After high-balling down the gravel roads in the morning, Ivan would steady his nerves with some highballs and load up at the roadhouse on the county line before loading us all up for the after-school pickup.
- MontgomeryCo - Tuesday, Apr 24, 12 @ 8:52 pm:
Well, if anything, this discussion makes it clear who is from the Chicago area and who isn’t…
You need help if you think rural schools are freeloading or mismanaging with regards to their busing systems. It’s hard enough to get kids to school and keep them there on a regular basis. In the district I taught in we had parents who couldn’t/wouldn’t drive 10 miles down to the consolidated high school to pick up a puking kid because they didn’t have a car or didn’t have gas money.
- Concerned Parent - Tuesday, Apr 24, 12 @ 9:23 pm:
Absolutely not! Cuts need to be made in the top heavy administration first and foremost! Superintendents and their retired “assistants” are sucking the bank account dry and the burden as always is pushed on the parents to cough up the money. Governor Quinn is right on to make the local government shoulder the burden of these salaries because it will make them more accountable and not easily hidden in the bureaucracy of the board of education.
- wordslinger - Tuesday, Apr 24, 12 @ 10:15 pm:
–In the district I taught in we had parents who couldn’t/wouldn’t drive 10 miles down to the consolidated high school to pick up a puking kid because they didn’t have a car or didn’t have gas money.–
That’s a problem.
Call Sen. Lahood and see if he thinks it’s a state problem or an expected entitlement.
- zatoichi - Tuesday, Apr 24, 12 @ 10:15 pm:
My family paid for bus service all through high school until cars became part of the package about age 16. Grade schools was close enough to walk. But I was a suburban kid then. The bus issue in Oak Park is totally different than busing in Vandalia or Carlinville. This is just another fine example the state simply pushing off responsibility to locals so the state can stay within the tax increase limits. The fact the locals will be forced to raise local taxes to cover the new costs will simply be blown off by the state as not the state’s problem. It’s now a local issue. Tax payer still pays regardless of where it is local, state, county, or federal.
- reformer - Tuesday, Apr 24, 12 @ 11:00 pm:
State transportation funding has been slashed by 42% since 2010. IL ranks 50th in state funding for K-12 public schools. Yet half the people taking the poll want to prevent school districts from charging fees. Where do they expect the money to come from?
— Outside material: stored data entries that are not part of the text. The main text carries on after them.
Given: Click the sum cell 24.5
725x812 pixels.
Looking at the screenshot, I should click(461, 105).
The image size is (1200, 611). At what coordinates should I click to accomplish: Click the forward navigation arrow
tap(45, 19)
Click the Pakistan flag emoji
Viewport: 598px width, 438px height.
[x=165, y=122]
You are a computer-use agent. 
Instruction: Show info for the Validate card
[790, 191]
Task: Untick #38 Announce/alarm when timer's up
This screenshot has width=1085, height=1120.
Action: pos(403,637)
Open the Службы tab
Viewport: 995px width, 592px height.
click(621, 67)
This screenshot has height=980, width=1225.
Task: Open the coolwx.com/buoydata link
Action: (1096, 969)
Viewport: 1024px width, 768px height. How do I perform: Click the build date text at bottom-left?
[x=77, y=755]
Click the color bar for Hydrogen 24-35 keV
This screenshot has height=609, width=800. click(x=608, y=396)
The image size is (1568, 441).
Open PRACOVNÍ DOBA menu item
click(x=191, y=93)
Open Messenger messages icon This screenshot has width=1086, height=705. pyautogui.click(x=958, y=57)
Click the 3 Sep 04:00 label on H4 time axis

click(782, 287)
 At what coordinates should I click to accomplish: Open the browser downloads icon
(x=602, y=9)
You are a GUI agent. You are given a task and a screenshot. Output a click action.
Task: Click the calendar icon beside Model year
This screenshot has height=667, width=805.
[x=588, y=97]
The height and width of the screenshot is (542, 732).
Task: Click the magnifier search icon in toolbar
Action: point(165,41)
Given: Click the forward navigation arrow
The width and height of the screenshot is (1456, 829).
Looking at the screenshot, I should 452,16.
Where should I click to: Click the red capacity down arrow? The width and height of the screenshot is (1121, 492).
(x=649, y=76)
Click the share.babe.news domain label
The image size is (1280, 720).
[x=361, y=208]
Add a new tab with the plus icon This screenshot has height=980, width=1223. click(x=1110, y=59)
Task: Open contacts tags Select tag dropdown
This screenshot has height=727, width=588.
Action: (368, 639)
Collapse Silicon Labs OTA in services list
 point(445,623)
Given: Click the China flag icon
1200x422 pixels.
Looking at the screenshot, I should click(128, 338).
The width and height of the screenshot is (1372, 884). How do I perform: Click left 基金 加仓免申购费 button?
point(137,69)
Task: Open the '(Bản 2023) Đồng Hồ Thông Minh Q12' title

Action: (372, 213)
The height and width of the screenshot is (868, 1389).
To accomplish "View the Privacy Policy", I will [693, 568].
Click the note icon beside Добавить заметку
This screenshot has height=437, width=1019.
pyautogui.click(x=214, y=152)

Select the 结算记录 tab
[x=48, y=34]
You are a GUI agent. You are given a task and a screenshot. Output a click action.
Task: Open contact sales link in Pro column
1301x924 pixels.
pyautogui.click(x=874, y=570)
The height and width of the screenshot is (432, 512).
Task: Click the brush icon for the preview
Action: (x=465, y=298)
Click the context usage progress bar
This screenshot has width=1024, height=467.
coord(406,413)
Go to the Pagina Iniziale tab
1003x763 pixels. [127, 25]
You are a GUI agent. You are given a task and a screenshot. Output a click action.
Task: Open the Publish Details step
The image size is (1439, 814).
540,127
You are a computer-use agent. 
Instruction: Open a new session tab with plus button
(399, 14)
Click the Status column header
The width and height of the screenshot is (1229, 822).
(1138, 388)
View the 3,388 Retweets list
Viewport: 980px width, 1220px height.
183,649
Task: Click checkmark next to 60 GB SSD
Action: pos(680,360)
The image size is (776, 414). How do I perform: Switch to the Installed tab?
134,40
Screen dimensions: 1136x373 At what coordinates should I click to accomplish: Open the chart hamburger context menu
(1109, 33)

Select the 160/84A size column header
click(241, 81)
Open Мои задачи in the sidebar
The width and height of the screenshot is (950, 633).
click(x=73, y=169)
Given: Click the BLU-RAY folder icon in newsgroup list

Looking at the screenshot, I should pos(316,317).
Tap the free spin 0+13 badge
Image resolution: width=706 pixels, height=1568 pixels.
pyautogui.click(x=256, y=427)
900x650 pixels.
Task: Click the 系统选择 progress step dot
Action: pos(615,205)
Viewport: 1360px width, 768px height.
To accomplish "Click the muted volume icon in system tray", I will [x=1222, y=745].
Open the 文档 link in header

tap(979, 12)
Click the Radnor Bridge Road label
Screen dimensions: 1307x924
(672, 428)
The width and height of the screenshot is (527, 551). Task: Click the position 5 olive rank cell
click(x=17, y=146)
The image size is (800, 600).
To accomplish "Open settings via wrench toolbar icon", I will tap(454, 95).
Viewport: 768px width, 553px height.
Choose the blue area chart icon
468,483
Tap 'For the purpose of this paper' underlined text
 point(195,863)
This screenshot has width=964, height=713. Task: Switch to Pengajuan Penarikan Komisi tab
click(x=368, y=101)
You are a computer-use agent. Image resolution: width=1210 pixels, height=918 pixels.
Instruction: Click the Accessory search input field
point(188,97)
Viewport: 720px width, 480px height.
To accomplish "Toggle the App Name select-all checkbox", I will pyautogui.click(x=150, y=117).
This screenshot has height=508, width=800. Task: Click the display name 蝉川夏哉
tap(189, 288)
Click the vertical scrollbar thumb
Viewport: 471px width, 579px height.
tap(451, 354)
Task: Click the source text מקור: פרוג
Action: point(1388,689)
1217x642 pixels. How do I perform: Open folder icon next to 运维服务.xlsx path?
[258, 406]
- MontgomeryCo - Wednesday, Apr 25, 12 @ 7:46 am:
reformer, I’m not against the districts being able to collect fees. What I do know is that any plan or attempt at implementing this is going to most likely meet disastrous results. It will be a nightmare.
- Anonymous - Wednesday, Apr 25, 12 @ 9:40 am:
Talk to administrators in non-wealthy, low-income schools..they will tell you the troubles they have getting many students to school as it is let alone if the parents had to bring them. For those that live in a city, move to rural for a week and see what happens. Kids aren’t allowed to walk (no sidewalks and unsafe). Either support public education or don’t but transportation for children (do you want the 6 year old walking a mile to school on the side of a road) is part of the education process.